Ask HN: News site for prescription lenses technology - ben_utzer
I was wondering if someone knows a good news site for news about eyecare technology. I always wondered why, for example, photocromic lenses don&#x27;t exist above 1.71 index.
======
dnh44
Actually they do, in 1.74 index. Thats the highest index lens you can easily
find, not just in photochromic but in clear as well. Tokai make a 1.76 but
they aren't as widely available and I don't think it's easily available in a
photochromic version.

Lenses of an index higher than that are only available in glass but not many
people will pay for or want to wear those because of weight issues.

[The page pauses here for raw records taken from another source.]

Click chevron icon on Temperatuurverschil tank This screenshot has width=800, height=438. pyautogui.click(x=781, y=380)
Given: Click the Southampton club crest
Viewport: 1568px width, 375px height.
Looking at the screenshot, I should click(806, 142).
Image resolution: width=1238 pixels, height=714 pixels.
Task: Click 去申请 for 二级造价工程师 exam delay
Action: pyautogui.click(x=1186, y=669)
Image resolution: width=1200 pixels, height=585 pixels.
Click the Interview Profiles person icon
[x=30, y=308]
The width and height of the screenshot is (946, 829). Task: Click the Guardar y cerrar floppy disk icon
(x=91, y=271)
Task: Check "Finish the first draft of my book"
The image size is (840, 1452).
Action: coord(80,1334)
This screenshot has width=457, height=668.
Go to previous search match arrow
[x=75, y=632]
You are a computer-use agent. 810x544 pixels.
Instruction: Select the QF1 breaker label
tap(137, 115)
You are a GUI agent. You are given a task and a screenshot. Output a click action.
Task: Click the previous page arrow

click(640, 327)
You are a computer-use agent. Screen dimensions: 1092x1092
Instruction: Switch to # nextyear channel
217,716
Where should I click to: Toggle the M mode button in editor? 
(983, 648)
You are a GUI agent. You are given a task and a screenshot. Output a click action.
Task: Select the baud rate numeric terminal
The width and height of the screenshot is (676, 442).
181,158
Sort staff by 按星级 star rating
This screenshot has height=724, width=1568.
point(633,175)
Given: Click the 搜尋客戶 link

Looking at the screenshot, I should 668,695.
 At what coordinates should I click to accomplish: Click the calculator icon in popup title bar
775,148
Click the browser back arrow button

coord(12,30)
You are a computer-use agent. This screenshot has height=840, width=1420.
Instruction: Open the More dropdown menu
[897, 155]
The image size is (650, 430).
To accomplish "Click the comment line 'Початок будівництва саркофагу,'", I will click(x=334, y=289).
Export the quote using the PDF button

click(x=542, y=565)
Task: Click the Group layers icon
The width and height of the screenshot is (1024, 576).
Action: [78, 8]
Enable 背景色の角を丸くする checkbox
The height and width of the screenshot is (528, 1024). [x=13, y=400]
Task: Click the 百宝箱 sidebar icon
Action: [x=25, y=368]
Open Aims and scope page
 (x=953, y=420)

Please keep in mind though that a higher index lens doesn't mean it's a better
lens even though they're more expensive. As a general rule the higher the
index the worse the optical properties. The only thing higher index lenses are
good for is that they can be made thinner due to the way a higher refractive
index material bends light.

Anyway to answer your question I'm not aware of any great site for optical
news. It'd be nice if someone made one. I sometimes have a look at the
following sites.

[http://www.optmagazine.com](http://www.optmagazine.com) //this one is a bit
sarcastic

[https://www.opticianonline.net](https://www.opticianonline.net)

[http://www.optiboard.com/forums/](http://www.optiboard.com/forums/)